La mission est en effet abritée dans un bâtiment historique situé entre la station ferroviaire de Ramsès et la place Tahrir, au beau milieu d’un labyrinthe de rues remplies de piétons, de véhicules et de commerçants.
« La sécurité y est plus difficile à maintenir que dans les ambassades du Royaume-Uni ou des États-Unis », celles-ci se trouvant dans le quartier huppé de Garden City, a précisé le diplomate.
« Donc c’était en quelque sorte une cible facile. »
La portée croissante de l’EI
Le Premier ministre italien, Matteo Renzi, a déclaré au journal La Repubblica que « certains aspects [de l’attentat] étaient le fruit du hasard » et « révélaient la capacité logistique [du groupe] à frapper une nation occidentale ».
Il a ajouté que le président égyptien Abdel Fattah al-Sissi était le seul à pouvoir « sauver » l’Égypte.
« C’est ma position personnelle ; je suis fier de l’amitié qui nous unit et je le soutiendrai dans la voie de la paix parce que la paix en Méditerranée est impossible sans l’Égypte », a déclaré Renzi à Al-Jazeera.

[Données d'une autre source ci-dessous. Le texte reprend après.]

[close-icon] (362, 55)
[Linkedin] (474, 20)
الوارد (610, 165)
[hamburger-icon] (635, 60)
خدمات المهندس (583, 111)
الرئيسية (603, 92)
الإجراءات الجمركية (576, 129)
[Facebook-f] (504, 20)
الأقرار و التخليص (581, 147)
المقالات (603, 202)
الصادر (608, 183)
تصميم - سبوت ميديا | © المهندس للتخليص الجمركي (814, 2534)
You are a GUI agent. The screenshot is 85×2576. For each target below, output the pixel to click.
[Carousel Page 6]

L’Italie et l’Égypte sont liées depuis plusieurs années par d’importants liens politiques et économiques, et le gouvernement italien a accueilli Sissi à Rome peu après son élection à la présidence l’année dernière.
L’Égypte a été ébranlée par une vague de violences depuis qu’Abdel Fattah al-Sissi, alors chef de l’armée, a renversé le président démocratiquement élu Mohamed Morsi en juillet 2013.
S’était ensuivie une répression gouvernementale qui avait conduit à la mort de centaines de personnes et à l’emprisonnement de milliers d’autres opposants au gouvernement.
Les milices affirment que leurs attaques sont menées en représailles à cette répression.
L’attentat de samedi témoigne de la portée croissante des militants de l’EI, capables d’attaquer non seulement dans le Sinaï Nord, où ils ont tué des dizaines de policiers et de soldats, mais aussi au cœur même de l’Égypte.
Les attentats du Sinaï ont été revendiqués par le groupe égyptien « Province du Sinaï », affilié à l’EI, alors que celui de samedi a été revendiqué par un groupe se faisant appeler « État islamique en Égypte ».
« C’est la première tentative d’établir un nouveau groupe affilié à l’EI en Égypte continentale », a observé Michael Wahid Hanna, spécialiste de l’Égypte auprès du think tank new-yorkais Century Foundation.
« Cette attaque fait état de l’ambition et de la portée de l’EI. C’est un développement significatif... Nous ne pouvons dire si cette expansion est viable mais c’est sans conteste une tentative de s’étendre. »
Des « cellules terroristes démantelées »
La police égyptienne a indiqué par le passé que des miliciens avaient cherché à s’implanter au Caire et dans le delta du Nil, d’après les dires des habitants eux-mêmes, qui renseignent régulièrement les forces de sécurité.
En mai, six membres présumés de l’EI accusés du meurtre de soldats ont été exécutés, certains d’entre eux avaient été arrêtés lors d’une descente de police effectuée au nord du Caire l’année dernière.
« Chaque jour nous démantelons des cellules terroristes, nous déjouons des attaques, et les forces de sécurité sont déployées pour protéger les installations », a déclaré un haut gradé de la police.
« Peut-être que le consulat italien a été attaqué car l’Italie soutient l’Égypte. »
Pour Mohamed al-Zayat, chercheur au Regional Centre for Strategic Research du Caire, les militants véhiculent un message clair affirmant que « l’Égypte est instable ».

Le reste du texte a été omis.